The symptoms of many bacterial diseases are due to the actions of toxic proteins released by the bacteria.
Bacillus anthracis is such a pathogen, causing anthrax through a combination of bacterial infection and toxemia (
Moayeri and Leppla, 2009). Anthrax infections are initiated when
B. anthracis spores enter a potential host organism by ingestion, inhalation, or skin abrasion. The spores then germinate and replicate as vegetative bacteria, overcome the host innate immune responses, and ultimately enter the circulation leading to a systemic infection. In the bloodstream,
B. anthracis multiplies rapidly and secretes the anthrax toxins, consisting of three components: protective antigen (PA), lethal factor (LF), and edema factor (EF). PA is a receptor-binding moiety that generates a protein-conducting channel for delivering EF and LF into the cytosol to exert their cytotoxic effects. EF, which combines with PA to form edema toxin (ET), is a calmodulin-dependent adenylate cyclase that elevates intracellular cAMP levels, thereby mediating diverse cAMP-induced cellular effects and death of experimental animals (
Firoved et al., 2005;
Leppla, 1982). LF, which combines with PA to form lethal toxin (LT), is a Zn
+2-dependent metalloproteinase that cleaves and inactivates mitogen-activated protein kinase kinases (MAPKKs or MEKs) 1–4, 6 and 7 (
Duesbery et al., 1998;
Vitale et al., 1998;
Vitale et al., 2000). This profoundly affects the many cellular functions that depend on the ERK, p38, and JNK mitogen-activated protein kinase (MAPK) signaling pathways, and is sufficient to kill experimental animals (
Moayeri et al., 2003) through mechanisms that are still not well understood. PA binds to two cell surface receptors, tumor endothelium marker-8 (TEM8, also named anthrax toxin receptor 1 (ANTXR1)) and capillary morphogenesis protein-2 (CMG2, also named anthrax toxin receptor 2 (ANTXR2)) (
Bradley et al., 2001;
Scobie et al., 2003). We recently showed that CMG2 is the major receptor mediating lethality at late stages of anthrax infection (
Liu et al., 2009), but the roles that anthrax toxin and its cellular receptors play in early stages of infection remain unclear.

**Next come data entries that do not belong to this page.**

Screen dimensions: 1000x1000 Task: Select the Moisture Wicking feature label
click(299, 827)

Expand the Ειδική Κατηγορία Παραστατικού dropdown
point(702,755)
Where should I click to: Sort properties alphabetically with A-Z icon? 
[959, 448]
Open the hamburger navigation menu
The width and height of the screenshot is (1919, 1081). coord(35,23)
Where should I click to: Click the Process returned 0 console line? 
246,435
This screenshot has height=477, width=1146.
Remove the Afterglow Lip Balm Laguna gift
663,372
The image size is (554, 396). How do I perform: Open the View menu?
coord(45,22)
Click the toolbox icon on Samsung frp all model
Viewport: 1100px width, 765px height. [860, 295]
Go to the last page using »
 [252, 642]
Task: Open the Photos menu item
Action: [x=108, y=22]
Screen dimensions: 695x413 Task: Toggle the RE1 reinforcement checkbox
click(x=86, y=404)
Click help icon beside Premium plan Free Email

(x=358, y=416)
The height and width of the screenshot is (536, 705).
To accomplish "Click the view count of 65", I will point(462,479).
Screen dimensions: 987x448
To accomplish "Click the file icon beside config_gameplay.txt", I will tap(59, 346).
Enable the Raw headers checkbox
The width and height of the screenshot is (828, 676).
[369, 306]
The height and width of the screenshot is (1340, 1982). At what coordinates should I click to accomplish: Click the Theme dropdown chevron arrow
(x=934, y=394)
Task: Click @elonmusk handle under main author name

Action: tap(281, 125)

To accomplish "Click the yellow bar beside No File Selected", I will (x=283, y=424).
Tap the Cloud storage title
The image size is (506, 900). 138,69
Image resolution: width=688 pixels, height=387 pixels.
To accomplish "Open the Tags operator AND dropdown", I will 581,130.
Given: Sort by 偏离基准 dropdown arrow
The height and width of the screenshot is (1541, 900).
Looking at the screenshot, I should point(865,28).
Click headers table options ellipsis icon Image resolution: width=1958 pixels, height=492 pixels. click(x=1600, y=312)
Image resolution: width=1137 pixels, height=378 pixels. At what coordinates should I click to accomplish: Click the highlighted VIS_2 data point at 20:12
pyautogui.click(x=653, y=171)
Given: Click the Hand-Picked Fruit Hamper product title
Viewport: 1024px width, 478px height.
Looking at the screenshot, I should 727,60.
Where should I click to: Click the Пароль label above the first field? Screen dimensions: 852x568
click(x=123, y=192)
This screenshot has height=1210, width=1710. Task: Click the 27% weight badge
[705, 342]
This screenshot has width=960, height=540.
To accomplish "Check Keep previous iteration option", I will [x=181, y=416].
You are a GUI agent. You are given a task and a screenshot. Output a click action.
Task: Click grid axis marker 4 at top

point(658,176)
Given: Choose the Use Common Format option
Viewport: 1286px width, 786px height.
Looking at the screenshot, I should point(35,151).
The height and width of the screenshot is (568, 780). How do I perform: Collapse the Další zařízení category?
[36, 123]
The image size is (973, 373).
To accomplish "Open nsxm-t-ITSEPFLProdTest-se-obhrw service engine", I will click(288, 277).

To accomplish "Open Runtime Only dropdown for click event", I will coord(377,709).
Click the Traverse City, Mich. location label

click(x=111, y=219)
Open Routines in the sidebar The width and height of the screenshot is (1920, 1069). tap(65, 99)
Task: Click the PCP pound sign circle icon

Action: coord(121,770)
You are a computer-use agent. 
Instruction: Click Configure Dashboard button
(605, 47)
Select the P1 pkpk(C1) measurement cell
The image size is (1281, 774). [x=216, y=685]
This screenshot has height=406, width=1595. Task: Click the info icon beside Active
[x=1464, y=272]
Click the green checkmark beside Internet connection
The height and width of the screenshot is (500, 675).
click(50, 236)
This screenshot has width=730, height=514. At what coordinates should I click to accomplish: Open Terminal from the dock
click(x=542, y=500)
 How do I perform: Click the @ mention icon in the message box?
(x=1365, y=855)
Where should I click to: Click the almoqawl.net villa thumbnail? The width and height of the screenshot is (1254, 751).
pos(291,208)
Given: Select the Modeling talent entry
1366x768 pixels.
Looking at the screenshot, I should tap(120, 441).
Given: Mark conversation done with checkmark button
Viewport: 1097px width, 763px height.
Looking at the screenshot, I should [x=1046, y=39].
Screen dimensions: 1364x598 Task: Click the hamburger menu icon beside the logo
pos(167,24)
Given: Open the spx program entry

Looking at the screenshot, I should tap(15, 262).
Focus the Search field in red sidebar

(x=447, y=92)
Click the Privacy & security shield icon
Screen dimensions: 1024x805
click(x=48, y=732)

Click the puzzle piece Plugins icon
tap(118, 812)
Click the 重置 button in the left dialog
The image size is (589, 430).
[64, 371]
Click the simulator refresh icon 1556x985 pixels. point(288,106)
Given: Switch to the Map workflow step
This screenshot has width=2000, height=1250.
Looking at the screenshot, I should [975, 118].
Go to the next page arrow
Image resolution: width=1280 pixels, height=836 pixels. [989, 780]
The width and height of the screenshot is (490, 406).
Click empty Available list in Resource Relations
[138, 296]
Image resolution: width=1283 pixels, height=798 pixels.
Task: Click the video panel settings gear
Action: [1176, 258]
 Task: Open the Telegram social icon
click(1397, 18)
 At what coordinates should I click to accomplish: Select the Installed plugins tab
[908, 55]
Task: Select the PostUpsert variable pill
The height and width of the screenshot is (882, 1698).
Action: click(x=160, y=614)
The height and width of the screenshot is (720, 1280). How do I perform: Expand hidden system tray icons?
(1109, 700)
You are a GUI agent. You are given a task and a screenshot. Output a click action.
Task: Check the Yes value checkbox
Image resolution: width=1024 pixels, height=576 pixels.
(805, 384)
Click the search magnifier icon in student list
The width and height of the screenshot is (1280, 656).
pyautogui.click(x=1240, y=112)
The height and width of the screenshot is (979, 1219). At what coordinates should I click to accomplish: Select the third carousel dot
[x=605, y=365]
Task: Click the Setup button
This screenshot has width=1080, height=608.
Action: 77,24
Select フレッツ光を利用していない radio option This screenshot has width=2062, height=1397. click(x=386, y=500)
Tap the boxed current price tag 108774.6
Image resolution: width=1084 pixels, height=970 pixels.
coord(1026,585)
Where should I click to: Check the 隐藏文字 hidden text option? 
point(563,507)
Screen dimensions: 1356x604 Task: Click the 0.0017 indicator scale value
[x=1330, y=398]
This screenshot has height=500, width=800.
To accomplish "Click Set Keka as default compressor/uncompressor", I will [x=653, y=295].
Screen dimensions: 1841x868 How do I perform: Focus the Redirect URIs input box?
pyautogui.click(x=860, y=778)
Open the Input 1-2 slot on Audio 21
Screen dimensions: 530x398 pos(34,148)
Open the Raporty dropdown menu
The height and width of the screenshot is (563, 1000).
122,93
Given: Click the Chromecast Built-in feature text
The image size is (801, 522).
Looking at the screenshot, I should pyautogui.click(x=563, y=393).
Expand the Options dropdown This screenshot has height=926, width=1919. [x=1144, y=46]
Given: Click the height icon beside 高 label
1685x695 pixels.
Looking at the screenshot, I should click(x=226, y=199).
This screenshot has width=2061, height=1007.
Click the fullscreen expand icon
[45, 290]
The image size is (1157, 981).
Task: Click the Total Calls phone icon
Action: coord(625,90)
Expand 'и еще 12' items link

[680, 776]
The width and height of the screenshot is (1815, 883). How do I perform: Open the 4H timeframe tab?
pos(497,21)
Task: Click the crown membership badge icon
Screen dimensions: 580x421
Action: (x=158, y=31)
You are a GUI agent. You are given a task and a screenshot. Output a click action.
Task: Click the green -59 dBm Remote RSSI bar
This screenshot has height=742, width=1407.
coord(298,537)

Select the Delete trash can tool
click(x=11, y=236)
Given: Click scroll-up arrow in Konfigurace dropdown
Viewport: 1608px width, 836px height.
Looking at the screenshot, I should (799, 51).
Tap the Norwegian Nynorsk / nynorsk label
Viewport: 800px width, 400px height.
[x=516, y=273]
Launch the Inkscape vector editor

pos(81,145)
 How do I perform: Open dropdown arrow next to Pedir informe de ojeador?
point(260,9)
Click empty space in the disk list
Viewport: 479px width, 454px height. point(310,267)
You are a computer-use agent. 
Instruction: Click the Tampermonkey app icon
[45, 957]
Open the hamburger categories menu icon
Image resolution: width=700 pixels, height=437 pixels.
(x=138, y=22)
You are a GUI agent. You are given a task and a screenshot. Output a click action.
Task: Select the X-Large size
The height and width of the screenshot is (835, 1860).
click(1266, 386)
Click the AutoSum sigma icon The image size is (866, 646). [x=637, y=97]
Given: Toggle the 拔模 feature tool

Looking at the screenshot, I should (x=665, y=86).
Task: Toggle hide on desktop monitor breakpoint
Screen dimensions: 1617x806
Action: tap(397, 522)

Long before MEKs were identified as the specific targets of LF, it had been found that macrophages from certain mouse strains are uniquely lysed by LT within 90 min, whereas other mouse strains have macrophages that are totally resistant to the LT-induced rapid lysis. This finding directed much early work toward understanding the behavior of this single cell type, which was suspected of having a key role in pathogenesis (
Friedlander, 1986;
Friedlander et al., 1993;
Moayeri et al., 2004;
Moayeri and Leppla, 2009). The identification of this distinctive phenotype, with all mouse and rat macrophages falling into either “sensitive” or “resistant” groups based on their response to LF, allowed the gene controlling this phenotype to be mapped to
Nlrp1b, for which at least five polymorphic alleles have been described in both mice and rats (
Boyden and Dietrich, 2006;
Newman et al., 2010). However, the LT-induced rapid macrophage lysis is not linked in a simple way to anthrax disease, because mice with “resistant” macrophages can also be killed by LT, although sometimes with a slower rate than sensitive mice (
Moayeri et al., 2004). In fact, tests of human macrophages have not shown them to undergo an LT-induced rapid lysis. “Resistant” macrophages are able to bind and internalize LT, leading to MEK cleavage, and in some circumstances, to a slow apoptotic death (
Park et al., 2002). Paradoxically, mice with “resistant” macrophages succumb faster than mice with “sensitive” macrophages when infected with
B. anthracis spores (
Terra et al., 2010;
Welkos et al., 1986). For these reasons, it remains important to determine the contribution that LT targeting of macrophages plays in pathogenesis in mice, including those harboring “resistant” macrophages.
Genetics has proven to be a powerful tool for the functional dissection of toxin-receptor interactions (
Liu et al., 2009). In this study, we generated myeloid-specific CMG2-null mice, in which both macrophages and neutrophils are unaffected by anthrax toxin due to lack of its binding and subsequent uptake. This allowed us to examine the role of macrophages and other myeloid cells in anthrax toxin pathogenesis, as well as in anthrax infection. We found that CMG2 is the principal anthrax toxin receptor on both macrophages and neutrophils. The myeloid-specific CMG2-null mice retained full sensitivity to both LT and ET, demonstrating that targeting of macrophages, neutrophils, and other myeloid cells is not required for the lethality induced by anthrax toxin. Surprisingly, these myeloid-specific CMG2-null mice were completely resistant to infection by the toxinogenic, non-encapsulated
B. anthracis Ames strain. It follows that
B. anthracis depends on anthrax toxin to cripple the innate immune defense function provided by myeloid cells so as to establish a successful infection.